Spring rose care will help get your roses off to a more enjoyable blooming season. Modern roses are the longest blooming of all shrubs. Many varieties start flowering in mid-late spring, with recurrent bloom cycles through late fall. Unless you are looking to grow absolutely perfect blossoms for competitive exhibition, roses actually require much less work than you may usually read about. Carefully chosen varieties of shrub roses will - with no summer spraying - yield a full season’s bounty of blooms.
Spring Rose Care - Timing Spring rose care should be accomplished after winterkill (if any) has become apparent, but before the new leaves unfurl. There are several ways to figure this.
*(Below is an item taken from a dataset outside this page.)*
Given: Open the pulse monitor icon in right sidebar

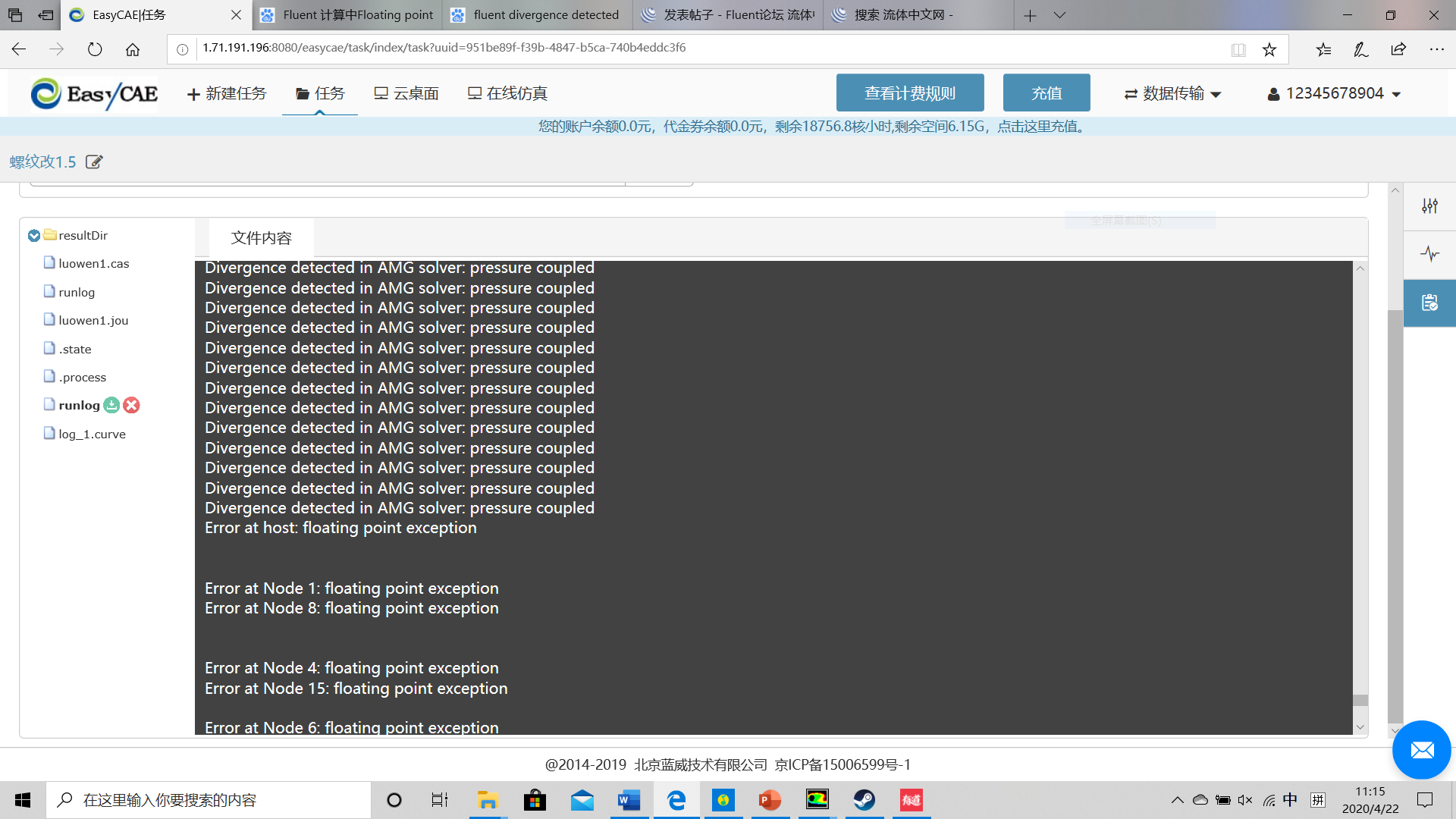Looking at the screenshot, I should 1429,254.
I’ve found it is most successful to work on the roses just as the Forsythia starts to bloom, rather than slavishly following the calendar.
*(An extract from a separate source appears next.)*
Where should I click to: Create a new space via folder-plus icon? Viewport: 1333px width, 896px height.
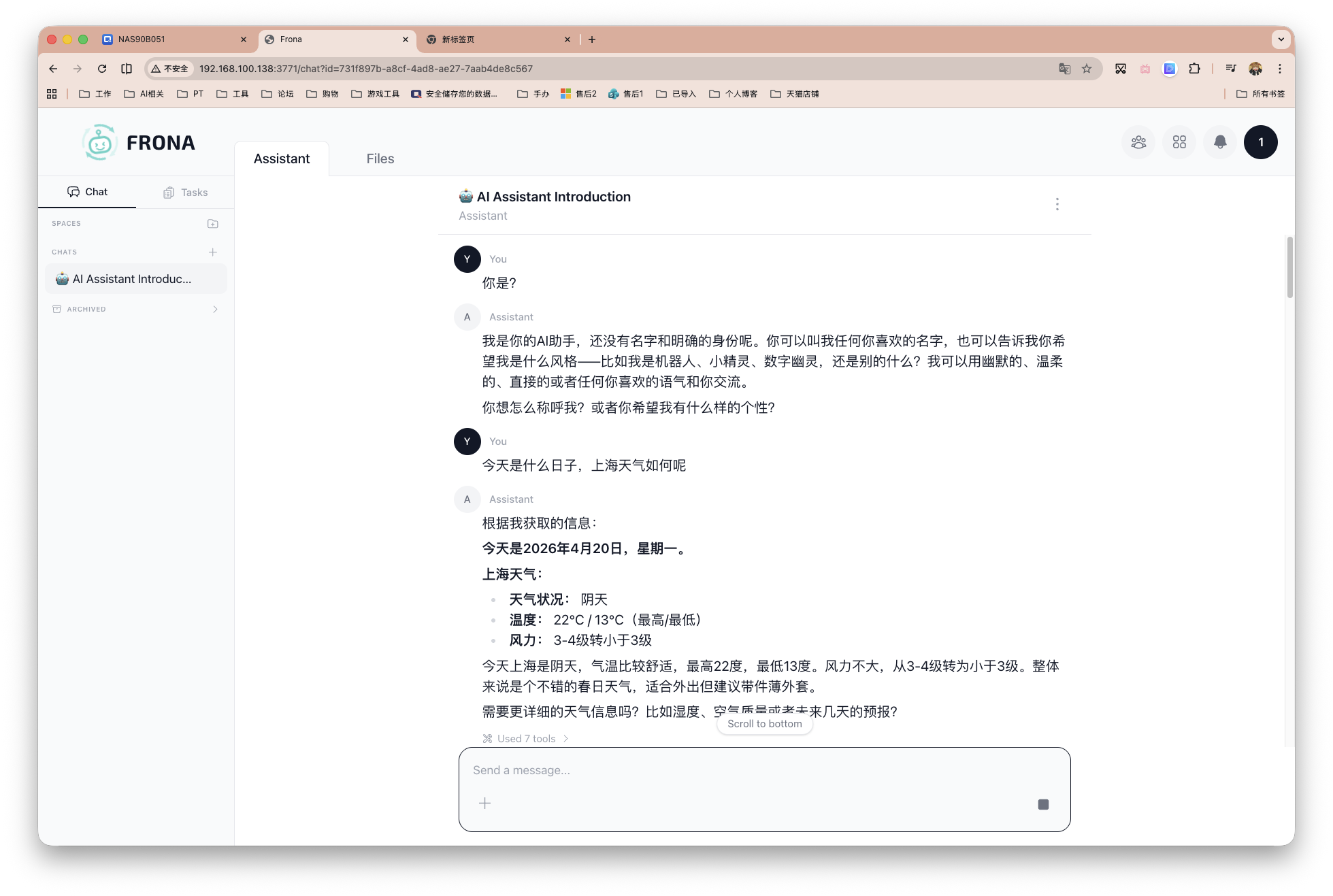click(x=213, y=223)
Spring Rose Care - Feeding If you hilled-up your roses with mulch last fall, the first thing you need to do is to tear down the mulch mounds and spread it around the roses so that the total mulch depth never exceeds 1 ½ inches. If you have more, remove the top layer. The first spring rose care fertilization consists of four different products, a handful of each should be sprinkled around the plant in a circle, about 12-18 inches out from the stem: Espoma Rose-Tone®, Espoma Kelp Meal®, Espoma Epson Plus and Greensand (Five additional feedings, a month apart, consist of just one handful of Rose-Tone®—nothing else Never feed after September 1st; late feeding encourages late emergence of tender growth, which will be winterkilled). Use 1/3 to 1/2 as much of all products, at all times, on miniature roses.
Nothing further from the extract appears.